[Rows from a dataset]
########################################

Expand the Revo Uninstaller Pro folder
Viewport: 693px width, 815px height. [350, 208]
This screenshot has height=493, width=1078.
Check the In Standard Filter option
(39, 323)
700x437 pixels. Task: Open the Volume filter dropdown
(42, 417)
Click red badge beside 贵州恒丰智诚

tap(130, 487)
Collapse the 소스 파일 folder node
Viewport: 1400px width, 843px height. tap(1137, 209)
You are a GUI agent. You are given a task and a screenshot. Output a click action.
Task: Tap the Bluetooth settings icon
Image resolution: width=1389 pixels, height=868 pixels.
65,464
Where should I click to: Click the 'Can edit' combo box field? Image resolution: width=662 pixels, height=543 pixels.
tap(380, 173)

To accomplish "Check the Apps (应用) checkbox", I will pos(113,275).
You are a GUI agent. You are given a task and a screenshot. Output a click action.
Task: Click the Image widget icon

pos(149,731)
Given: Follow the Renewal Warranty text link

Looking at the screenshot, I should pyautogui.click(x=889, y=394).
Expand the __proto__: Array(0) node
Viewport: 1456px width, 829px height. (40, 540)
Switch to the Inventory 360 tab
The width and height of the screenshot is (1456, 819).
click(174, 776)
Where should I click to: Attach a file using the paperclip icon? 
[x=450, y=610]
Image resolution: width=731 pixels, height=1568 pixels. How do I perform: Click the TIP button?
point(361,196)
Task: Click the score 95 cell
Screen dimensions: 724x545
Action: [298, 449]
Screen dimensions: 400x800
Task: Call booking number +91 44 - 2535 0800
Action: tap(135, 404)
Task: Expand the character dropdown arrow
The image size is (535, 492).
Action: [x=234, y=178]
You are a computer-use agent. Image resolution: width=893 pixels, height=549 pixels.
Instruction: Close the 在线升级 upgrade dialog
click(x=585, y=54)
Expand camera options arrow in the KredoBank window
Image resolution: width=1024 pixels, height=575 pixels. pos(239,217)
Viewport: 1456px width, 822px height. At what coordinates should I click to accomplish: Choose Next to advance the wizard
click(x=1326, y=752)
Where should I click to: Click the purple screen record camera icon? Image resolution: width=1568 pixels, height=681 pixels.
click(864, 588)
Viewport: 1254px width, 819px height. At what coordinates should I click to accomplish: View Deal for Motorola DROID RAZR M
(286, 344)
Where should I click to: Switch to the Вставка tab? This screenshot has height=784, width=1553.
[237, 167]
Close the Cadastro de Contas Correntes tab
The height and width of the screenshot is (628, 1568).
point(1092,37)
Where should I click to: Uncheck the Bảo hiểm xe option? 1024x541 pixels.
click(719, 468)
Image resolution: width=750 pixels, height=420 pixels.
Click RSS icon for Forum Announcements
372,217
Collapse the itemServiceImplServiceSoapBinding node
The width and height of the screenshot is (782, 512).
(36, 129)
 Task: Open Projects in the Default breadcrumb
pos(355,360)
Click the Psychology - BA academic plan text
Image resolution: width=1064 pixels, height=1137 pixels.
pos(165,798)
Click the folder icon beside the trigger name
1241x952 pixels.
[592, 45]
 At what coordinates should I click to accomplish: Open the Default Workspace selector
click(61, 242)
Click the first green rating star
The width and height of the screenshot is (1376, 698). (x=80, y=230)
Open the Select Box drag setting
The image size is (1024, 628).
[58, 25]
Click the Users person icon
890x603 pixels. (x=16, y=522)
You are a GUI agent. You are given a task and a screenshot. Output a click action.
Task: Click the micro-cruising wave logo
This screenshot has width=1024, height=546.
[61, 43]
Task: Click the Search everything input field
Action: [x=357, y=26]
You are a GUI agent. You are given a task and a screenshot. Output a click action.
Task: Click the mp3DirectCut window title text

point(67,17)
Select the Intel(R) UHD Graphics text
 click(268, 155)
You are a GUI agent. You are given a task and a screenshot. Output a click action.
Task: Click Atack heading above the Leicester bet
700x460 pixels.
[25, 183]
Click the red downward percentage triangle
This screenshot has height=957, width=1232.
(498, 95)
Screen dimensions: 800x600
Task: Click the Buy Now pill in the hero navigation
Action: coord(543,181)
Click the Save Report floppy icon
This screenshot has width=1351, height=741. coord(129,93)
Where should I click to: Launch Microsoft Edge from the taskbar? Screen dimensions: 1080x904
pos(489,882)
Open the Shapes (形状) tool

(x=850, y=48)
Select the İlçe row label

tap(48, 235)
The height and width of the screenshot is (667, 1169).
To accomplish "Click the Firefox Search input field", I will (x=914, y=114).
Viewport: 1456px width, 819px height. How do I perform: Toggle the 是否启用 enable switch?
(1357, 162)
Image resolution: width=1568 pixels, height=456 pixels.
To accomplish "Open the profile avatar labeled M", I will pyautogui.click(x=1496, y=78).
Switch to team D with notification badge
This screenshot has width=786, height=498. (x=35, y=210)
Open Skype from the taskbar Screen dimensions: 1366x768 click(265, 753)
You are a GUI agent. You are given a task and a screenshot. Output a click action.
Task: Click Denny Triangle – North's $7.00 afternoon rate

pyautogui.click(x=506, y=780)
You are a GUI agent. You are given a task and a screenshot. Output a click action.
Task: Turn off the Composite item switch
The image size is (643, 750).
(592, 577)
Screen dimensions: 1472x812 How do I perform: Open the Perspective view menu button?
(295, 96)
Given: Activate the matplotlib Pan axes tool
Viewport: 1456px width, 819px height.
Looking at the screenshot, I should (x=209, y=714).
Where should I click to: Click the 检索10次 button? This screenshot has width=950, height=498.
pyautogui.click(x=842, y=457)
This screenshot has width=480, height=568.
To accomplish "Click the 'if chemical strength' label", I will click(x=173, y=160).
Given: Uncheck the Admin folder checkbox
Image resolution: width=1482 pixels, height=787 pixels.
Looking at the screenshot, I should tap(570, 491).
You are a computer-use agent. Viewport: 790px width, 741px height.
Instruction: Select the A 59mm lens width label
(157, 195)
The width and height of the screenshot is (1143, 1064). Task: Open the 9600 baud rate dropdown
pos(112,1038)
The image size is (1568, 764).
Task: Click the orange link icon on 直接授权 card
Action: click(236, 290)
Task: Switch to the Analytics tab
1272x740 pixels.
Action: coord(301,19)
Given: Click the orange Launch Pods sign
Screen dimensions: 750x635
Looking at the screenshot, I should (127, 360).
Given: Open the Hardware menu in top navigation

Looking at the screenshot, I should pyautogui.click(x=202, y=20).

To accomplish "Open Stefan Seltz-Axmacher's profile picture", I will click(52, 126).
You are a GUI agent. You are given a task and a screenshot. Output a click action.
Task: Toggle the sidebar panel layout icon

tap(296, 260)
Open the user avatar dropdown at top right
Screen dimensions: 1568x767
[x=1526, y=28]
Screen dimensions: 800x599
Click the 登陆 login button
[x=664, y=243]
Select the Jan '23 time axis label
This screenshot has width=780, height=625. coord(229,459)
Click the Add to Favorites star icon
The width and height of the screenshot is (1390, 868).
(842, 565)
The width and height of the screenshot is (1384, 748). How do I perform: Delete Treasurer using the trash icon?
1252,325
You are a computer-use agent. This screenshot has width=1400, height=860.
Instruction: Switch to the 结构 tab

########################################

§ Aim of the task: Copy all of the entries above verbatim, keeping every line in its original order.

§ The reply:
Expand the Revo Uninstaller Pro folder
Viewport: 693px width, 815px height. [350, 208]
This screenshot has height=493, width=1078.
Check the In Standard Filter option
(39, 323)
700x437 pixels. Task: Open the Volume filter dropdown
(42, 417)
Click red badge beside 贵州恒丰智诚

tap(130, 487)
Collapse the 소스 파일 folder node
Viewport: 1400px width, 843px height. tap(1137, 209)
You are a GUI agent. You are given a task and a screenshot. Output a click action.
Task: Tap the Bluetooth settings icon
Image resolution: width=1389 pixels, height=868 pixels.
65,464
Where should I click to: Click the 'Can edit' combo box field? Image resolution: width=662 pixels, height=543 pixels.
tap(380, 173)

To accomplish "Check the Apps (应用) checkbox", I will pos(113,275).
You are a GUI agent. You are given a task and a screenshot. Output a click action.
Task: Click the Image widget icon

pos(149,731)
Given: Follow the Renewal Warranty text link

Looking at the screenshot, I should pyautogui.click(x=889, y=394).
Expand the __proto__: Array(0) node
Viewport: 1456px width, 829px height. (40, 540)
Switch to the Inventory 360 tab
The width and height of the screenshot is (1456, 819).
click(174, 776)
Where should I click to: Attach a file using the paperclip icon? 
[x=450, y=610]
Image resolution: width=731 pixels, height=1568 pixels. How do I perform: Click the TIP button?
point(361,196)
Task: Click the score 95 cell
Screen dimensions: 724x545
Action: [298, 449]
Screen dimensions: 400x800
Task: Call booking number +91 44 - 2535 0800
Action: tap(135, 404)
Task: Expand the character dropdown arrow
The image size is (535, 492).
Action: [x=234, y=178]
You are a computer-use agent. Image resolution: width=893 pixels, height=549 pixels.
Instruction: Close the 在线升级 upgrade dialog
click(x=585, y=54)
Expand camera options arrow in the KredoBank window
Image resolution: width=1024 pixels, height=575 pixels. pos(239,217)
Viewport: 1456px width, 822px height. At what coordinates should I click to accomplish: Choose Next to advance the wizard
click(x=1326, y=752)
Where should I click to: Click the purple screen record camera icon? Image resolution: width=1568 pixels, height=681 pixels.
click(864, 588)
Viewport: 1254px width, 819px height. At what coordinates should I click to accomplish: View Deal for Motorola DROID RAZR M
(286, 344)
Where should I click to: Switch to the Вставка tab? This screenshot has height=784, width=1553.
[237, 167]
Close the Cadastro de Contas Correntes tab
The height and width of the screenshot is (628, 1568).
point(1092,37)
Where should I click to: Uncheck the Bảo hiểm xe option? 1024x541 pixels.
click(719, 468)
Image resolution: width=750 pixels, height=420 pixels.
Click RSS icon for Forum Announcements
372,217
Collapse the itemServiceImplServiceSoapBinding node
The width and height of the screenshot is (782, 512).
(36, 129)
 Task: Open Projects in the Default breadcrumb
pos(355,360)
Click the Psychology - BA academic plan text
Image resolution: width=1064 pixels, height=1137 pixels.
pos(165,798)
Click the folder icon beside the trigger name
1241x952 pixels.
[592, 45]
 At what coordinates should I click to accomplish: Open the Default Workspace selector
click(61, 242)
Click the first green rating star
The width and height of the screenshot is (1376, 698). (x=80, y=230)
Open the Select Box drag setting
The image size is (1024, 628).
[58, 25]
Click the Users person icon
890x603 pixels. (x=16, y=522)
You are a GUI agent. You are given a task and a screenshot. Output a click action.
Task: Click the micro-cruising wave logo
This screenshot has width=1024, height=546.
[61, 43]
Task: Click the Search everything input field
Action: [x=357, y=26]
You are a GUI agent. You are given a task and a screenshot. Output a click action.
Task: Click the mp3DirectCut window title text

point(67,17)
Select the Intel(R) UHD Graphics text
 click(268, 155)
You are a GUI agent. You are given a task and a screenshot. Output a click action.
Task: Click Atack heading above the Leicester bet
700x460 pixels.
[25, 183]
Click the red downward percentage triangle
This screenshot has height=957, width=1232.
(498, 95)
Screen dimensions: 800x600
Task: Click the Buy Now pill in the hero navigation
Action: coord(543,181)
Click the Save Report floppy icon
This screenshot has width=1351, height=741. coord(129,93)
Where should I click to: Launch Microsoft Edge from the taskbar? Screen dimensions: 1080x904
pos(489,882)
Open the Shapes (形状) tool

(x=850, y=48)
Select the İlçe row label

tap(48, 235)
The height and width of the screenshot is (667, 1169).
To accomplish "Click the Firefox Search input field", I will (x=914, y=114).
Viewport: 1456px width, 819px height. How do I perform: Toggle the 是否启用 enable switch?
(1357, 162)
Image resolution: width=1568 pixels, height=456 pixels.
To accomplish "Open the profile avatar labeled M", I will pyautogui.click(x=1496, y=78).
Switch to team D with notification badge
This screenshot has width=786, height=498. (x=35, y=210)
Open Skype from the taskbar Screen dimensions: 1366x768 click(265, 753)
You are a GUI agent. You are given a task and a screenshot. Output a click action.
Task: Click Denny Triangle – North's $7.00 afternoon rate

pyautogui.click(x=506, y=780)
You are a GUI agent. You are given a task and a screenshot. Output a click action.
Task: Turn off the Composite item switch
The image size is (643, 750).
(592, 577)
Screen dimensions: 1472x812 How do I perform: Open the Perspective view menu button?
(295, 96)
Given: Activate the matplotlib Pan axes tool
Viewport: 1456px width, 819px height.
Looking at the screenshot, I should (x=209, y=714).
Where should I click to: Click the 检索10次 button? This screenshot has width=950, height=498.
pyautogui.click(x=842, y=457)
This screenshot has width=480, height=568.
To accomplish "Click the 'if chemical strength' label", I will click(x=173, y=160).
Given: Uncheck the Admin folder checkbox
Image resolution: width=1482 pixels, height=787 pixels.
Looking at the screenshot, I should tap(570, 491).
You are a computer-use agent. Viewport: 790px width, 741px height.
Instruction: Select the A 59mm lens width label
(157, 195)
The width and height of the screenshot is (1143, 1064). Task: Open the 9600 baud rate dropdown
pos(112,1038)
The image size is (1568, 764).
Task: Click the orange link icon on 直接授权 card
Action: click(236, 290)
Task: Switch to the Analytics tab
1272x740 pixels.
Action: coord(301,19)
Given: Click the orange Launch Pods sign
Screen dimensions: 750x635
Looking at the screenshot, I should (127, 360).
Given: Open the Hardware menu in top navigation

Looking at the screenshot, I should pyautogui.click(x=202, y=20).

To accomplish "Open Stefan Seltz-Axmacher's profile picture", I will click(52, 126).
You are a GUI agent. You are given a task and a screenshot. Output a click action.
Task: Toggle the sidebar panel layout icon

tap(296, 260)
Open the user avatar dropdown at top right
Screen dimensions: 1568x767
[x=1526, y=28]
Screen dimensions: 800x599
Click the 登陆 login button
[x=664, y=243]
Select the Jan '23 time axis label
This screenshot has width=780, height=625. coord(229,459)
Click the Add to Favorites star icon
The width and height of the screenshot is (1390, 868).
(842, 565)
The width and height of the screenshot is (1384, 748). How do I perform: Delete Treasurer using the trash icon?
1252,325
You are a computer-use agent. This screenshot has width=1400, height=860.
Instruction: Switch to the 结构 tab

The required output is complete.